───── QUOTED TEXT

# Maximizing battery power



## erics (Jun 12, 2012)

On your Razr Maxx, what's the best way you folks do to save on Battery power? What kind of Battery profiles do you use etc? Thanks for the help.


----------



## biggiesmalls657 (Oct 27, 2011)

erics said:


> On your Razr Maxx, what's the best way you folks do to save on Battery power? What kind of Battery profiles do you use etc? Thanks for the help.


First question: Are you rooted? If your not then turn off stuff your not gonna use and dim lights especially 4G. Smart actions is decent if your not rooted and stock. It has samples that you can define. Phoneweaver and tasker are 2 other alternatives. If you are rooted then let me know by a PM. Lol

Sent from my DROID RAZR using RootzWiki


----------



## erics (Jun 12, 2012)

Sorry I should have been more specific. I'm currently not rooted and I'm also being very conservative with my Razr maxx so far. I've barely got on the internet or played with any apps and I'm not even pushing 9 hours of juice on 4 g. I don't know to mean something just doesn't seem right. Tomorrow I'm gonna run 1 more battery test to see if I can get any more juice out of this battery without having to have the phone replaced. You're right, smart actions is awesome I have my battery profile says for battery extender and low battery. Like I said the phone itself is fantastic it's all really freakin smooth and fast. Thanks again for all the help you can provide me with I do appreciate it.

──────────

REQUIRED TASKS ->
1 - In the battery thread, which two apps are named as alternatives to Smart Actions?
2 - Continue the battery thread by writing the next reply, picking up after its last post.

───── STORED DATA

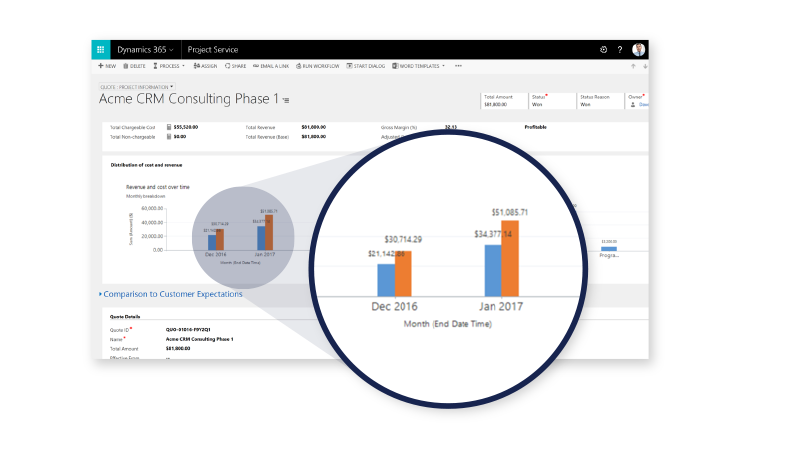Click the Start Dialog command

(x=364, y=66)
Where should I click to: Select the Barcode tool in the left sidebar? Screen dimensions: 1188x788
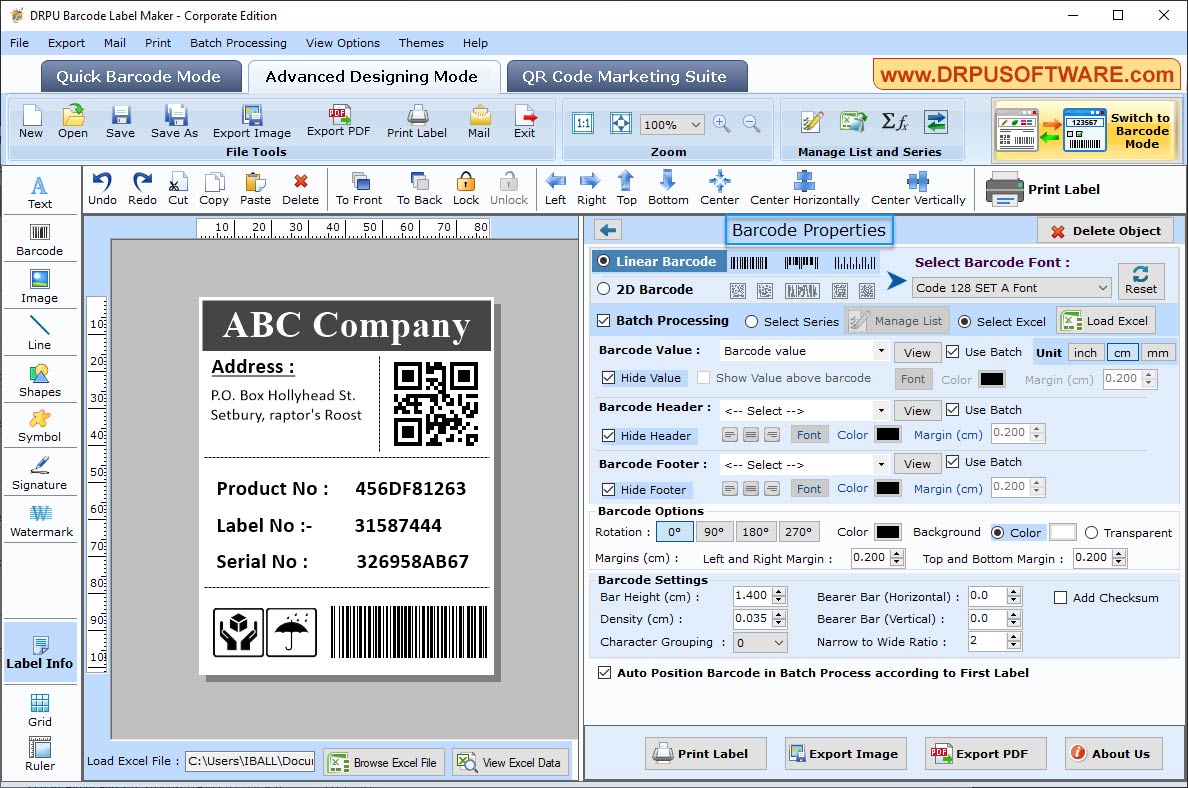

──────────

ANSWERS FOR THIS EXERCISE ->
1 - Phoneweaver and Tasker.

2 -
----------



## Brad92 (Nov 22, 2011)

I can get 14+ hours on my regular RAZR with a good amount of usage (3+hours of screen time) with 20% remaining by using turning brightness as low as possible, using smart actions to turn data off when the screen turned off, and since I'm rooted, I use ROM Toolbox to clock my processor to 300 MHz when the screen is off.


----------



## erics (Jun 12, 2012)

Haha, I gotcha. I called up Verizon and I have to order a replacement phone. Yesterday at work, I was very conservative on my razr maxx, didn't go on the internet at all, checked facebook twice during the day, and still just managed about 9 hours of juice before i got to about 20% of battery. Something is obviously wrong with the battery.


----------



## BigCrisco39 (May 12, 2012)

My Razr on an average day. Traveling, internet, phone calls, a little bit of everything.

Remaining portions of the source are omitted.